The Cape Verdean came first. The night he arrived, we all made sparkling conversation around the table, and I was surprisingly chatty in French. I had one of those nights in which I didn’t have to search for the words; they just came to me. I was conjugating (mostly) correctly, my subjects were agreeing with my verbs, I was cracking jokes, and I understood or could infer the meaning of everything that was said.

I was feeling great… until my “host mom” looked at the Cape Verdean guy and complimented him effusively, “You speak French very well.” (Cape Verde’s official language is Portugese.) Her gaze was ever so slightly askew, so that I might have convinced myself she was talking to me instead of to him, had my host sister not noticed the “what about me?” look on my face and piped up, “Ruth speaks French well, too.” My host mom glanced at me and without realizing the blow she was dealing, she conceded, “Ruth’s French is improving.” BURN.

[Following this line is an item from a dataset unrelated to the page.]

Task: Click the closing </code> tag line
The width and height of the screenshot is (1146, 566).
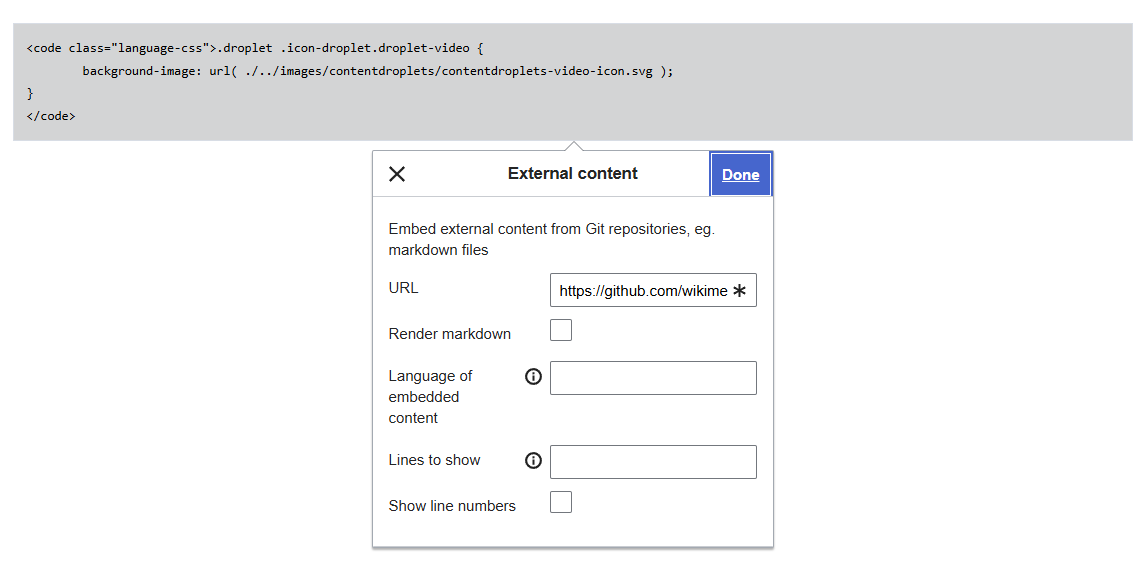Action: (51, 116)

And that’s how it came to pass that I became insanely jealous of a random Cape Verdean dude, and wouldn’t stop ruminating on how annoying it is that he pronounces his qu’s like kweh instead of keh.

With the American students, rising college seniors, I got even more ridiculous. One didn’t speak any French and so I loved her. But the other claimed to be “almost fluent,” and every time she opened her mouth I found myself hoping she’d trip up. Meanwhile, I would pipe up needlessly in dinner table conversation just to prove that I could speak French, too. I had fifteen years on this women and yet despite her being nothing but kind to me, I was threatened and competitive. My four year-old niece behaves more maturely with her one year-old brother.

The saddest part is, if I could only get out of my own way, I could learn a thing or two from this woman – not about French but about life. After a week in the house with her, I realized that her French is “almost fluent,” the way mine is – that is to say, not at all. And yet, her confidence made it easier not only for her to speak but also to not suffer over it the way I do.

I need to chill out with a. the thought that I’m on some sort of French fluency time table and running way behind schedule, and b. the belief that every time I open my mouth to speak French, my value as a human being is on the line. It’s really not that big a deal. No one cares. I speak how I speak, and it’s fine.

The US military often sends service members to the language center for French and cultural training, and in a couple of days, two of their guys are coming for a few weeks’ stay. I am hoping that I will successfully dial down my competitive streak during their time here. (Well, really I’m hoping that they’ll suck at French so that I won’t feel any competition to begin with.)